Task
Reproduce the records word for word, from their first line through the line containing "Action: [429, 658]", including both of those lines.

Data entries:
------------------------------
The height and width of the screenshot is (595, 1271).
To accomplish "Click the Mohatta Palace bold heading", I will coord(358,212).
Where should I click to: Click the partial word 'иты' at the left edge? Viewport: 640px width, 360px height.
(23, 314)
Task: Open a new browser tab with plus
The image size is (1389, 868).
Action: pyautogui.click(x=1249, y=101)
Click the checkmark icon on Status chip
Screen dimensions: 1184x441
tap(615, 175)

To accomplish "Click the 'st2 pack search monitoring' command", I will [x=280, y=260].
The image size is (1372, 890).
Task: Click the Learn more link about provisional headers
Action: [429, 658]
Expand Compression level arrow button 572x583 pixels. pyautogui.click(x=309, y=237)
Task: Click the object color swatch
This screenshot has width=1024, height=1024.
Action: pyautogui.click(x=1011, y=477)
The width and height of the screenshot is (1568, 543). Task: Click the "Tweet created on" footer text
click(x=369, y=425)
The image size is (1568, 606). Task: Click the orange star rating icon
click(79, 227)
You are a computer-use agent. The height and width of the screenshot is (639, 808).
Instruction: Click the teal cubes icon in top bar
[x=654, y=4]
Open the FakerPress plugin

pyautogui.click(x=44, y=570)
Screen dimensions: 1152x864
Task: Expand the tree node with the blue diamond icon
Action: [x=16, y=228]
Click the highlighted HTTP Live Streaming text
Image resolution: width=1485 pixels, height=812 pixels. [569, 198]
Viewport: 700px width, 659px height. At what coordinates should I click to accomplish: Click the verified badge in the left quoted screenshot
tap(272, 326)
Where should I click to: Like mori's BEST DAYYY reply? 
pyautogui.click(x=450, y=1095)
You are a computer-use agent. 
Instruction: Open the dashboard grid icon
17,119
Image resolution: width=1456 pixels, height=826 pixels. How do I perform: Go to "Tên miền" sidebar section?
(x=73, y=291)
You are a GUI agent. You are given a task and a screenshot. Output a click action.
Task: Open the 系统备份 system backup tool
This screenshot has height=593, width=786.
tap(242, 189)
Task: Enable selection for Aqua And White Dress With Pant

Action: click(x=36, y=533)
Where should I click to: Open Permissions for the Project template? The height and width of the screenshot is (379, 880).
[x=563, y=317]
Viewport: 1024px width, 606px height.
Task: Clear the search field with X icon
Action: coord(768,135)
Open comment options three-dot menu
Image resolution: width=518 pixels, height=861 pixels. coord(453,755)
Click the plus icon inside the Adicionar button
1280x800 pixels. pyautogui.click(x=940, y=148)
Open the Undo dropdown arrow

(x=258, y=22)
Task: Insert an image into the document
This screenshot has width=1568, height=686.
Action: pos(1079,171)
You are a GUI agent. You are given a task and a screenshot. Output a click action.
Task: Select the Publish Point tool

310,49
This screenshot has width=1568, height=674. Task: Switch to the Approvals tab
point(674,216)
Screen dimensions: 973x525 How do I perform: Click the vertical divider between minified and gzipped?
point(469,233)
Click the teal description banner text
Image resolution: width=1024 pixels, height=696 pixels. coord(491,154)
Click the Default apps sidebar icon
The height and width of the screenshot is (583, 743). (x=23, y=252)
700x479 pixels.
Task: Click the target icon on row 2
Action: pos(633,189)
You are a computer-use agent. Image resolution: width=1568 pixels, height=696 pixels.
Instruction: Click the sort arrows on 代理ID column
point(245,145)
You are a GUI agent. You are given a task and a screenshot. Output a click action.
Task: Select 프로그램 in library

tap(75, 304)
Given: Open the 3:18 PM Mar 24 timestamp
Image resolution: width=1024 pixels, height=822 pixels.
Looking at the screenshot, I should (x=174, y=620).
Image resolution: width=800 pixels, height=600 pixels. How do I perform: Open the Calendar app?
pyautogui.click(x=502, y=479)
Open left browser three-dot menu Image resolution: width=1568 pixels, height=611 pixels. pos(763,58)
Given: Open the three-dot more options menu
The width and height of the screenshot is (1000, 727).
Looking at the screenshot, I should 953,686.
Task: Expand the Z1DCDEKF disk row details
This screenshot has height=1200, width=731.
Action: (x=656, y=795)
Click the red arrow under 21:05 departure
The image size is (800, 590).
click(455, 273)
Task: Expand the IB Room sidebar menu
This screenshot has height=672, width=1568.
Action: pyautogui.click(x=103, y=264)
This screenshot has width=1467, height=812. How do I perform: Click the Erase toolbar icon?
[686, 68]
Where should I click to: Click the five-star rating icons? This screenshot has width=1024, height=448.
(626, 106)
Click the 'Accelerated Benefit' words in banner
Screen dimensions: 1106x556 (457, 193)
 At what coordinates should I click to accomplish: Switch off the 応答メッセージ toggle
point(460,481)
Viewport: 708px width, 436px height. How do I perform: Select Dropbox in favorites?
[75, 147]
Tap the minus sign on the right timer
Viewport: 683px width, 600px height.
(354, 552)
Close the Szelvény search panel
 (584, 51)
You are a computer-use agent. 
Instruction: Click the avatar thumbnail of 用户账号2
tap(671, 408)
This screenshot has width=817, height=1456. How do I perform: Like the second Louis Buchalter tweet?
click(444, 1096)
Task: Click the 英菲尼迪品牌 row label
------------------------------
Answer to this problem
The height and width of the screenshot is (595, 1271).
To accomplish "Click the Mohatta Palace bold heading", I will coord(358,212).
Where should I click to: Click the partial word 'иты' at the left edge? Viewport: 640px width, 360px height.
(23, 314)
Task: Open a new browser tab with plus
The image size is (1389, 868).
Action: pyautogui.click(x=1249, y=101)
Click the checkmark icon on Status chip
Screen dimensions: 1184x441
tap(615, 175)

To accomplish "Click the 'st2 pack search monitoring' command", I will [x=280, y=260].
The image size is (1372, 890).
Task: Click the Learn more link about provisional headers
Action: [429, 658]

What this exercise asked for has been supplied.